▸ WHAT IS EXPECTED:
Restate word for word the lines of the entries below, starting with the line that holds "Instruction: Select the 電話帳管理 tab" and ending with the line that holds "You are a computer-use agent. This", and no others.

Items from a dataset:
==========
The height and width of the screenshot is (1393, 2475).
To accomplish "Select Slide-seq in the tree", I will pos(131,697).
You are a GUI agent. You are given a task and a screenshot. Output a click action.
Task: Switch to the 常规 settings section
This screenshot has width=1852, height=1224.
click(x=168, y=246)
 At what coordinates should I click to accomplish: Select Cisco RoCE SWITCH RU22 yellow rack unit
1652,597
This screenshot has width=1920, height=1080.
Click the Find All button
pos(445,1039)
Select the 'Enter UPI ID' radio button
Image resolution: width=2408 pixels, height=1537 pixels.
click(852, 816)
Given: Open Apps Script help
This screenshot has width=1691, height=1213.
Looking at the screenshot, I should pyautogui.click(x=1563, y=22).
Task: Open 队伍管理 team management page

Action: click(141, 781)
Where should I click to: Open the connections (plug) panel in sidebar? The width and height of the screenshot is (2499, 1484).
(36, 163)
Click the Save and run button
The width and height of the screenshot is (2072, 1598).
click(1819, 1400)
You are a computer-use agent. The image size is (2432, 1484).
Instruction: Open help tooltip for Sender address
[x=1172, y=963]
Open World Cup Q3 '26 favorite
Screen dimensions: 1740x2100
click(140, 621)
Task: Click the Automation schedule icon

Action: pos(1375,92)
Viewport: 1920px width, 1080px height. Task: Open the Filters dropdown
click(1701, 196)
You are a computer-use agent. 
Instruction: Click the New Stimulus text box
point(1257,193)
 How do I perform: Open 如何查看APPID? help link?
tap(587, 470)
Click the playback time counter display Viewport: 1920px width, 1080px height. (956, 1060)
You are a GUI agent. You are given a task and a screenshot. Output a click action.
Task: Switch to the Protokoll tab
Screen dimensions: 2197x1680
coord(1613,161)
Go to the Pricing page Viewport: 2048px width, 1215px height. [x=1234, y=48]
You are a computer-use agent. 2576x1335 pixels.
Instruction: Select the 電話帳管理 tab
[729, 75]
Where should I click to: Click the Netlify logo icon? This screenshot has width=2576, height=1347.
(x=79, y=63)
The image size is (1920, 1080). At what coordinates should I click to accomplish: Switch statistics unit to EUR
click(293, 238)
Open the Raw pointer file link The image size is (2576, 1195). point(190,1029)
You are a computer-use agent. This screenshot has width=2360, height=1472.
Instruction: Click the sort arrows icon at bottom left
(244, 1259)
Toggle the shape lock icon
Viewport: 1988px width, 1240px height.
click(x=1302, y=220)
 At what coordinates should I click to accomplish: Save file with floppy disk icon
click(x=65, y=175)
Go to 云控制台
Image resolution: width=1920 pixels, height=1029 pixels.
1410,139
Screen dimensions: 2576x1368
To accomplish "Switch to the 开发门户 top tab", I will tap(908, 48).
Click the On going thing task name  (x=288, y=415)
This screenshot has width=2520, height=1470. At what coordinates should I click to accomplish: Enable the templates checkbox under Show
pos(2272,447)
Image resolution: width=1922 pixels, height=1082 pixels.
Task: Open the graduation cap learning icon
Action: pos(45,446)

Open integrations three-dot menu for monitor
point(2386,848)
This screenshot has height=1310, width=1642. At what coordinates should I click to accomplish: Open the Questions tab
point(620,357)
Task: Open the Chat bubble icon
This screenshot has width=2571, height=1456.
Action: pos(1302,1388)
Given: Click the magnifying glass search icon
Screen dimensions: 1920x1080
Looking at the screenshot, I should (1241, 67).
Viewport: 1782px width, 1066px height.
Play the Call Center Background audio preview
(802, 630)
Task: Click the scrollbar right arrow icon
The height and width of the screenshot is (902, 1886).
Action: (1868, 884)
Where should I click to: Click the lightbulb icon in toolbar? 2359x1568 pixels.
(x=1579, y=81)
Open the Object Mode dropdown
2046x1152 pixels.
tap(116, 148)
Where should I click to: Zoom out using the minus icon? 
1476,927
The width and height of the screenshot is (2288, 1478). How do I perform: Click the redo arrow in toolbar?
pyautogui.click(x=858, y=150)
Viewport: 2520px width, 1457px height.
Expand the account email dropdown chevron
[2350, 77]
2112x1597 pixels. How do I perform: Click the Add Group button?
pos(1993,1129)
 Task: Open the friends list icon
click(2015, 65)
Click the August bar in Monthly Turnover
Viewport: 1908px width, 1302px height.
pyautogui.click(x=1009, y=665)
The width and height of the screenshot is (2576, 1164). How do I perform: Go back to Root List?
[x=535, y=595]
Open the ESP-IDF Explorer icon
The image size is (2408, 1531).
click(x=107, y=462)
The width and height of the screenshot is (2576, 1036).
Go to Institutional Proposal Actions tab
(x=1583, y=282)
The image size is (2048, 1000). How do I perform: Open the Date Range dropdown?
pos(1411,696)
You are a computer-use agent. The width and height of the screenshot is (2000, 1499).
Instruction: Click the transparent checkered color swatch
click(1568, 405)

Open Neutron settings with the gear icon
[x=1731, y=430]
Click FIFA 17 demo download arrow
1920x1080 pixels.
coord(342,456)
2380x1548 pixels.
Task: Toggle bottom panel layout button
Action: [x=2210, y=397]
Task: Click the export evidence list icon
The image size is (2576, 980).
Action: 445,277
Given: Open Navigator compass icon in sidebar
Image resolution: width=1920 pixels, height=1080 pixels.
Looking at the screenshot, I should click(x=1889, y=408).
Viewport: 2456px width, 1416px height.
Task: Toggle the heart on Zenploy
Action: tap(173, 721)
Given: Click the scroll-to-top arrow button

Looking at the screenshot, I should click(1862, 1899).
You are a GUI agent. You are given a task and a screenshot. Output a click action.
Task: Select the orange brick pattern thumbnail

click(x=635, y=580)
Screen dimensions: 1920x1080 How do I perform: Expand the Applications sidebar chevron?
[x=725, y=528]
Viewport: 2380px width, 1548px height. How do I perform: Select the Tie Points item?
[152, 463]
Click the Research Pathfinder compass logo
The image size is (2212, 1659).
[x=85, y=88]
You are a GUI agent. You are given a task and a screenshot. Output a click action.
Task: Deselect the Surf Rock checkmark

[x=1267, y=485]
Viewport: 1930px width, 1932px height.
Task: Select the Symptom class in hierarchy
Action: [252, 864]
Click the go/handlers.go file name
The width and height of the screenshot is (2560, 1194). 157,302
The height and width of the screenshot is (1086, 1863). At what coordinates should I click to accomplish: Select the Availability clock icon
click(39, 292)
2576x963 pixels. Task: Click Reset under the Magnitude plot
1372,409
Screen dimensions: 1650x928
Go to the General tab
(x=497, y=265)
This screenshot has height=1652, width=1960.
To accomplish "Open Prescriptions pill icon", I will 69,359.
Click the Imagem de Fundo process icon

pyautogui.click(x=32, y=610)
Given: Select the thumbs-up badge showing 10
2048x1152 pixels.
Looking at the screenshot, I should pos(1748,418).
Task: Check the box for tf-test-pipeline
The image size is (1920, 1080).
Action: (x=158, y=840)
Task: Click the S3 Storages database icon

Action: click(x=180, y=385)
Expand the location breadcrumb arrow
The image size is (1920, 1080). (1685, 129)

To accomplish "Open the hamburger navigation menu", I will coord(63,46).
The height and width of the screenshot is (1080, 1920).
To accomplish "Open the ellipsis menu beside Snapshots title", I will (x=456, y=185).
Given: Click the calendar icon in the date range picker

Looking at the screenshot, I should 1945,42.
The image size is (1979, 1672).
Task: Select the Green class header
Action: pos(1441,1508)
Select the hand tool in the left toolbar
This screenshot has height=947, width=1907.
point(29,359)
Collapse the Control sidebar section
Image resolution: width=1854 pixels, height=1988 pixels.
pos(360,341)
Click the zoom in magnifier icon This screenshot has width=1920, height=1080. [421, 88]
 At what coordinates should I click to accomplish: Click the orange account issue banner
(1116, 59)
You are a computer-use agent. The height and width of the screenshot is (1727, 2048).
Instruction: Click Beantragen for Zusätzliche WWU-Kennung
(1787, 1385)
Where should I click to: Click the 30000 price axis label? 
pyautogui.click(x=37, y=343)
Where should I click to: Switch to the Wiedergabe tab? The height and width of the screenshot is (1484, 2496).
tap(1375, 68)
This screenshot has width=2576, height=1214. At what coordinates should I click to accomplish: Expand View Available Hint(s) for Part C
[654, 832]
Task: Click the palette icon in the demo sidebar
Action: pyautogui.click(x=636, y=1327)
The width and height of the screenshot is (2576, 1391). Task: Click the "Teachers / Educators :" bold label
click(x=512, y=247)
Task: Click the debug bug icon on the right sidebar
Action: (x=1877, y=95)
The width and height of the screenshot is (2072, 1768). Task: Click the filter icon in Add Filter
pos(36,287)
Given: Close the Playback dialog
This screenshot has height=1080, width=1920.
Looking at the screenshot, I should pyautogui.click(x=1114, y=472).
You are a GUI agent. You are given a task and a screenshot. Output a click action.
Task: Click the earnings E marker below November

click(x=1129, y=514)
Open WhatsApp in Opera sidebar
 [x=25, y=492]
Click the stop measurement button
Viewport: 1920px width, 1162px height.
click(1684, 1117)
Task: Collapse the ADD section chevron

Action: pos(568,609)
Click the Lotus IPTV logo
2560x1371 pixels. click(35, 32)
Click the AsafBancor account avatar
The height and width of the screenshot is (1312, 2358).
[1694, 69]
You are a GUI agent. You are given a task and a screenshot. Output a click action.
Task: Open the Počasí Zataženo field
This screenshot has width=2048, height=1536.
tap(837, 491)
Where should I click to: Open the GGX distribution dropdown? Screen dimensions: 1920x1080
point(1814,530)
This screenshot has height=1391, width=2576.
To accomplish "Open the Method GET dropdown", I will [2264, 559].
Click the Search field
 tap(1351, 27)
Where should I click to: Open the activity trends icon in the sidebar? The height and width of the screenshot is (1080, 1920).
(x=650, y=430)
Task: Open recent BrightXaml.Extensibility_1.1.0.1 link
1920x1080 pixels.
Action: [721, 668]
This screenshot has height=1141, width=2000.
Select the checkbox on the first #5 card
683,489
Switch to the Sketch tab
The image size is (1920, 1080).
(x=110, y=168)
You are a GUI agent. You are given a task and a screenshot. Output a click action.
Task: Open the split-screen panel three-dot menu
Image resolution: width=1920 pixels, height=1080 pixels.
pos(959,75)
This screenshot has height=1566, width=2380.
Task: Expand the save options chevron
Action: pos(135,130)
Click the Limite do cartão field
==========
▸ FINISHED TASK:
Instruction: Select the 電話帳管理 tab
[729, 75]
Where should I click to: Click the Netlify logo icon? This screenshot has width=2576, height=1347.
(x=79, y=63)
The image size is (1920, 1080). At what coordinates should I click to accomplish: Switch statistics unit to EUR
click(293, 238)
Open the Raw pointer file link The image size is (2576, 1195). point(190,1029)
You are a computer-use agent. This screenshot has width=2360, height=1472.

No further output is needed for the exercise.